HTML does provide many different ways to let you define the appearance of your documents: font specifications, line breaks, and preformatted text are all features of the language. And, of course, appearance is important, since it can have either detrimental or beneficial effects on how users access and use the information in your HTML documents.

But with HTML, content is paramount; appearance is secondary, particularly since it is less predictable given the variety of browser graphics and text-formatting capabilities. Besides, HTML contains many more ways for structuring your document content without regard to the final appearance: section headers, structured lists, paragraphs, rules, titles, and embedded images are all defined by HTML without regard for how these elements might be rendered by a browser.

If you treat HTML as a document-generation tool, you will be sorely disappointed in your ability to format your document in a specific way. There is simply not enough capability built into HTML to allow you to create the kind of documents you might whip up with tools like FrameMaker or Microsoft Word. Attempts to subvert the supplied structuring elements to achieve specific formatting tricks seldom work across all browsers. In short, don't waste your time trying to force HTML to do things it was never designed to do.

Instead, use HTML in the manner for which it was designed: indicating the structure of a document so that the browser can then render its content appropriately. HTML is rife with tags that let you indicate the semantics of your document content, something that is missing from tools like Frame or Word. Create your documents using these tags and you'll be happier, your documents will look better, and your readers will benefit immensely.

Specific Limitations of HTML

There are limits to the kinds of formatting and document structuring HTML can provide.
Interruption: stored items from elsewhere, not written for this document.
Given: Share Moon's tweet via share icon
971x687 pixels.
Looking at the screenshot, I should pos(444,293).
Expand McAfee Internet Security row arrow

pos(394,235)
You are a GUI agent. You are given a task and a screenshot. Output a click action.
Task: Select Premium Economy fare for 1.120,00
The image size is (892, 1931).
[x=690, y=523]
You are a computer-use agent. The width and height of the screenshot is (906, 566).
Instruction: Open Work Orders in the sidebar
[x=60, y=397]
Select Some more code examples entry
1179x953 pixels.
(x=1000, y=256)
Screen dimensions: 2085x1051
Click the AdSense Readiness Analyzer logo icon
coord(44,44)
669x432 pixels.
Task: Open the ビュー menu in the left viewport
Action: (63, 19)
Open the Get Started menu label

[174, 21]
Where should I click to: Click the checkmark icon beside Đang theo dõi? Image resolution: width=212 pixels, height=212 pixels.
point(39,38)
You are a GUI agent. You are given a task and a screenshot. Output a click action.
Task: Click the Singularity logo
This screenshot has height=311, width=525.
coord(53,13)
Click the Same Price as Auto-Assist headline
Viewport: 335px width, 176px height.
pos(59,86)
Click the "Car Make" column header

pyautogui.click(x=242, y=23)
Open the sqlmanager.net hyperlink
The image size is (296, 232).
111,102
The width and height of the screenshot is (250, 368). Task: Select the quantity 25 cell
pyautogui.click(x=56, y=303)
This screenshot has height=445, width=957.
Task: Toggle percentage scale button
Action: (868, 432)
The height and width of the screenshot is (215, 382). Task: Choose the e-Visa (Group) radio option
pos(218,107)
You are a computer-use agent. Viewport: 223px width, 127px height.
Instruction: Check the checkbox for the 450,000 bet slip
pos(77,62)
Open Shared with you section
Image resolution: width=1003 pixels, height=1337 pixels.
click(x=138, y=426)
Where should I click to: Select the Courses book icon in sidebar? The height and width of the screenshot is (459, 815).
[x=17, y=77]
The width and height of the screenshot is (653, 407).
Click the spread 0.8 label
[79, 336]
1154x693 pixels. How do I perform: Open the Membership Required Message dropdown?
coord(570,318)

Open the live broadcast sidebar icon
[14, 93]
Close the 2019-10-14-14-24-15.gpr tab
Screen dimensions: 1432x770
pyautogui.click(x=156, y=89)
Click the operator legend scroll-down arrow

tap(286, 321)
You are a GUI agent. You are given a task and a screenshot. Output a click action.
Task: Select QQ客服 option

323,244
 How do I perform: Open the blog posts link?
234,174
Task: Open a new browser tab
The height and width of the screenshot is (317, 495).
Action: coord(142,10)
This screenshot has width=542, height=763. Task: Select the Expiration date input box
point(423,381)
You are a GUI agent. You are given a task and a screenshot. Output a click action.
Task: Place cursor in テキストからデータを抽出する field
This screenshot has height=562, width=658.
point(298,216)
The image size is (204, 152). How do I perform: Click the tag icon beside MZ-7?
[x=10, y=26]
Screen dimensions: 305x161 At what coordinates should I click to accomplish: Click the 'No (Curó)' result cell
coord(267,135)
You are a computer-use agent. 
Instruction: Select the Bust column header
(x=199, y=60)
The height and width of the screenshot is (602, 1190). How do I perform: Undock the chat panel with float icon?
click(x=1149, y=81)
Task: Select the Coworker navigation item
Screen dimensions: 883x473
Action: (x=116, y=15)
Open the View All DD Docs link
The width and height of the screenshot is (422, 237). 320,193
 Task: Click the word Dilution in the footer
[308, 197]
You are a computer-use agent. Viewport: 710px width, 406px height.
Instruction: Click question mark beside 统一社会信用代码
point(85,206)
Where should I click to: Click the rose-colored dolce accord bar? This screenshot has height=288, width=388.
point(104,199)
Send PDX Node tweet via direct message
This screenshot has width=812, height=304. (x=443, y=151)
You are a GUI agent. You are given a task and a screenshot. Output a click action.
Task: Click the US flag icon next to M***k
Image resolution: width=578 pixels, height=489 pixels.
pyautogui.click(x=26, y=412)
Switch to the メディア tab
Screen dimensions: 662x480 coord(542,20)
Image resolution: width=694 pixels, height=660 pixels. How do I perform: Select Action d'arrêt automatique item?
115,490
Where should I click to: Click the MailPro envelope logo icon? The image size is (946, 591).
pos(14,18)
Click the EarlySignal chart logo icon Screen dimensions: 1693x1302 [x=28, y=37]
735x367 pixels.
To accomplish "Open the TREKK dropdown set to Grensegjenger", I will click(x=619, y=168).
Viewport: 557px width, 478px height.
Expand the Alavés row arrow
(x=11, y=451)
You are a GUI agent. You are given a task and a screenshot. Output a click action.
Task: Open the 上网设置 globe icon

Extensions to the language remove some of the restrictions imposed by HTML 3.2; other limitations linger.

Specifically, the features that do not exist in the HTML 3.2 standard, but are made possible by extensions implemented by the various browser manufacturers and are generally considered part of HTML 3.2, include:

  • Framed document layout

  • Scripted dynamic documents

  • Moving and layered text

  • Absolute text and image positioning

Those niceties that just aren't available in any standard version of HTML are:

  • Footnotes, end notes, automatic tables of contents, or indexes

  • Headers and footers

  • Tabs and other automatic character spacing

  • Nested numbered lists

  • Mathematical typesetting

Yielding to the Browser

Many novice HTML authors try to get around these limitations by taking careful note of how their browser displays the contents of certain tags and then misusing those tags to achieve formatting tricks. For example, some authors nest certain kinds of lists several levels deep, not because they are actually creating deeply nested lists, but because they want their text specially indented.

There are many different browsers running on many different computers and they all do things differently. Even two different users using the same browser version on their machines can reconfigure the software so that the same HTML document will look completely different. What looks fabulous on your personal browser can and often does look terrible on other browsers.

Yield to the browser. Let it format your document in whatever way it deems best. Recognize that the browser's job is to present your documents to the user in a consistent, usable way. Your job, in turn, is to use HTML effectively to mark up your documents so that the browser can do its job effectively. Spend less time trying to achieve format-oriented goals. Instead, focus your efforts on creating the actual document content and adding the HTML tags to structure that content effectively.